Selbst wenn ich die Fahrtechnik noch nicht so drauf habe, sollte ich doch zumindest die Chance haben es zu lernen. Ansonsten dreh ich mich im Kreis...
Oder muss ich mir zuerst eine Fahrrad zum Üben kaufen und wenn ich es fahrtechnisch richtig drauf habe, dann das ICB 2.0?
Die Videos, welche das Konzept beschreiben, unterscheiden sich nicht so sehr von dem oben gezeigten.
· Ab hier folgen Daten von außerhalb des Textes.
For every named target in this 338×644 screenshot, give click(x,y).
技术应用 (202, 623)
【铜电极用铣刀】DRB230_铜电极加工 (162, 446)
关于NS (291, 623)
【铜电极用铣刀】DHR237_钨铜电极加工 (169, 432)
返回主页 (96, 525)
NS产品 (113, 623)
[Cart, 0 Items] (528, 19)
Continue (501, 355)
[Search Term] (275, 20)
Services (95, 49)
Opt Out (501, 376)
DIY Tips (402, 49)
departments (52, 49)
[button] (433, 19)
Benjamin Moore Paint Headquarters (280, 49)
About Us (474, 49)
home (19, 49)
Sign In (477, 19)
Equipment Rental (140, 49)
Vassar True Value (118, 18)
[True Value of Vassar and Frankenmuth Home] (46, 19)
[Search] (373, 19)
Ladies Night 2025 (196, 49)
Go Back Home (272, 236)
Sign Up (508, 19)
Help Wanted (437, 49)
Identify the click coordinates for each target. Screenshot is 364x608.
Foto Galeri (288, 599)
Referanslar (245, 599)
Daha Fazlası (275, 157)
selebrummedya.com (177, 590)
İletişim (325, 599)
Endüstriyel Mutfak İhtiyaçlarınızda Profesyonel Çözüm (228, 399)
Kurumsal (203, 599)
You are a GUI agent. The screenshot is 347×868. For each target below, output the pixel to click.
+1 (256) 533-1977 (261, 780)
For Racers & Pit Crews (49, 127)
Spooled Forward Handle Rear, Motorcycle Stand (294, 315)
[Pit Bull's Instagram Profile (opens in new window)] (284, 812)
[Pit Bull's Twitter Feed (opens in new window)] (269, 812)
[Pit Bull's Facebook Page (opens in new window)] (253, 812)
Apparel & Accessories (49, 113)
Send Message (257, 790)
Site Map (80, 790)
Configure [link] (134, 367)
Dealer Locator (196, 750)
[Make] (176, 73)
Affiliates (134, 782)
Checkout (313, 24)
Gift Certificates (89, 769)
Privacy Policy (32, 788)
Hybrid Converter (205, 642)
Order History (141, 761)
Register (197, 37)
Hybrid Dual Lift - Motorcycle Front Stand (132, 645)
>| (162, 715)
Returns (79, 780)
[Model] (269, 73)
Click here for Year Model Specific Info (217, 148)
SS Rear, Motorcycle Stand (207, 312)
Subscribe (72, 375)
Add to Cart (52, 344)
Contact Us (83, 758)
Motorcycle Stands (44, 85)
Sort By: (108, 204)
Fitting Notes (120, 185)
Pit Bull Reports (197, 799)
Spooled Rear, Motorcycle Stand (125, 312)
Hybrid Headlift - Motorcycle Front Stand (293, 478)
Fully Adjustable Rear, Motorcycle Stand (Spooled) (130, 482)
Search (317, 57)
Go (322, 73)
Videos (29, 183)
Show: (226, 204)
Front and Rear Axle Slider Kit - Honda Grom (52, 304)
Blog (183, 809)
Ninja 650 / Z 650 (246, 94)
Soll jetzt keine Rumstänkerei sein, vielmehr nochmal einen Ruck das definierte Konzept nicht aus den Augen zu verlieren!

Gruß


----------



## GrazerTourer (2. September 2014)

@Don.Coyote
Ich stimme dir da zu. Ein Bike braucht für den "Normalo" an manchen Stellen etwas mehr Fleisch bzw. mehr Robustheit. Sonst wird's zu speziell und bei etwas Pech sau teuer oder zumindest ärgerlich. Ein kleines bisserl Übergewicht (da reden wir ja nicht einmal von 250g auf das Bike gerechnet) und man hat dauerhaft seine Ruhe. Das finde ich persönlich besser, als ans Limit zu gehen. Da verzichte ich eher auf Lack und nimm ein Eloxal. Das spart auch Gewicht. 

//edit
Natürlich braucht man ein Bike nicht so bauen, dass man jeden Mist damit machen kann. Die gute Mitte finde ich ideal - mit einem Hang zu "eher einen Tick schwerer".


----------



## MTB-News.de




----------



## Speziazlizt (2. September 2014)

Ich höre bei nuts Aussage mehr folgendes Bsp raus: Wenn jemand bei einem Roadgap in die Landung springt belastet er das Rad anders als jemand der zu kurz kommt oder zu weit springt. Da besteht doch einfach die Schwierigkeit das ganze richtig auszulegen, da man weder für den einen Extremfall (genau in die Landung - abgespeckter Rahmen) noch für den anderen Extremfall (zu weit/kurz - dicke Rohre und absoulute Stabilität) rechnen sollte, aber einen Kompromiss finden muss.


----------



## H.B.O (2. September 2014)

ich finde nuts argument nicht so richtig zwingend: man muss sich mal ansehen wie (dh)pros fahren, allein die (kurven)geschwindigkeiten die so jemand auch auf dem trailbike fahren kann bedingen extreme kräfte. man lernt nur fahren wenn man sich pusht, das heißt aber auch dass gute leute dauernd zeug probieren das nicht auf das 1. mal sitzt...


----------



## mpmarv (8. September 2014)

Wann wollt ihr eigentlich den Schreibfehler des Threads beseitigen...


----------



## nuts (24. September 2014)

Herr Schlender brät derweil die nächsten Rahmen, damit wir in Finale auch wirklich die richtigen Bikes haben...


----------



## help (24. September 2014)

Sieht schon ganz gut aus. Dieses Gußset beim Steuerrohr könnte man durch ein geformtes Unterrohr noch ersetzen


----------



## konsti-d (24. September 2014)

oder man könnte es direkt so übernehmen. Passt doch eigentlich sau gut zu diesem "Alutech", von diesem Schweiß-Großmeister "Jü" oder wie ihr ihn nennt.


----------



## Big-Uphill-L (24. September 2014)

Die großen Rahmengrößen sehen wirklich sehr schlimm aus mit der riesigen Strebe hoch zum Sattelrohr !
Ich befürchte da ist noch nichtmal ein XL-Rahmen dabei !!!!???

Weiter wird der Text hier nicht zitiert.